方婷微笑开口,不是没注意到身旁男人对那女孩的视线,她长发披肩,年纪虽轻,已是个小美人胚,面上没有太多妆点,看着纯品,一点也不像黑道揸fit人的马子, 尤其还是刚才她身边那虎豹一样的男人。

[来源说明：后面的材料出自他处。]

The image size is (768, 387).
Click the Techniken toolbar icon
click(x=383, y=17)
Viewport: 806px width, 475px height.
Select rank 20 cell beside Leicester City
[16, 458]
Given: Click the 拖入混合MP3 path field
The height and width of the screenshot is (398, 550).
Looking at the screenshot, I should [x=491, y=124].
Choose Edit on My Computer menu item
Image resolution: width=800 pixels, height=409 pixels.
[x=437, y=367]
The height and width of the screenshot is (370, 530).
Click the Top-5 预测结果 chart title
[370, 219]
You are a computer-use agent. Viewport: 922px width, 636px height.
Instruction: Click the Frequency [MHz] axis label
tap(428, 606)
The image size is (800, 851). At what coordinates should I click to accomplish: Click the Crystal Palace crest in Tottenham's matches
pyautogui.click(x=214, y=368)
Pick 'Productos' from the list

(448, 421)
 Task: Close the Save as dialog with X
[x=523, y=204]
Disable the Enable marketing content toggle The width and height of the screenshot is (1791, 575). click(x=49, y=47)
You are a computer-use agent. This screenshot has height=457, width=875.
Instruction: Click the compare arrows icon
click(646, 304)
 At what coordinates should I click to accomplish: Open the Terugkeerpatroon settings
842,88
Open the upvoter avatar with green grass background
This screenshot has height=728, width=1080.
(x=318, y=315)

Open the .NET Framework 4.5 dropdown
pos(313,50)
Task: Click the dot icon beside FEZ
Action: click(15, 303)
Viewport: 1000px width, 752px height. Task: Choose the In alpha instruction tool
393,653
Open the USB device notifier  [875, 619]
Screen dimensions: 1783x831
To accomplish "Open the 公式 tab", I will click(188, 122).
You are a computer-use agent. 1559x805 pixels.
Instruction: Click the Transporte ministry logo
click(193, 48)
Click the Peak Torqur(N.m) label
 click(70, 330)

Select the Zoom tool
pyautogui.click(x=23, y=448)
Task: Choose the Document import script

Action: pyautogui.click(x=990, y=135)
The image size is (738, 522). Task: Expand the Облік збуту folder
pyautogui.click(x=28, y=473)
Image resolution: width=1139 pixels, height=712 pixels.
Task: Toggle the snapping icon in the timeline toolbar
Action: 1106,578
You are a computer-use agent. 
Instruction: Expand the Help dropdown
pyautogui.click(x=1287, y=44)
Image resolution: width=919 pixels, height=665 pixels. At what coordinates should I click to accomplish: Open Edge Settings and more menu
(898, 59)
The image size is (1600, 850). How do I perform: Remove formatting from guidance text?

苏小小默默握起手心,见桌上几人都看着自己,感觉到窘迫,但还是不想失礼。
“方小姐,我叫阿细,”
靓坤对她有印象,一开始在大富豪门口的泊车妹,听说陈浩南和乌鸦争抢她,后来又曾在西贡遇见过,今天这样盛大的庆典也将她带在身边,看来真是东星乌鸦的心头好。
“妳真可爱,”,方婷继续攀谈,“妳是雄哥的女朋友?”
被这样的美女夸赞苏小小有些受宠若惊,愣了愣,也不知道怎么答,只得嗯一声模糊带过。
她趁着机会打量方婷,不得不说,她真是个尤物,身材极好,性感美艳,举手投足间尽是风情,本人确实比电影中更有吸引力,见她似乎饶有兴味地想与自己聊天,苏小小已经放下筷子。
此时几个女孩子走到桌前,说都是方婷的影迷,想与她合影签名,她亦大方笑应,之后又来了几拨人,看来方婷确实很出名,直到那男人他们回座,才没人敢再过来打扰。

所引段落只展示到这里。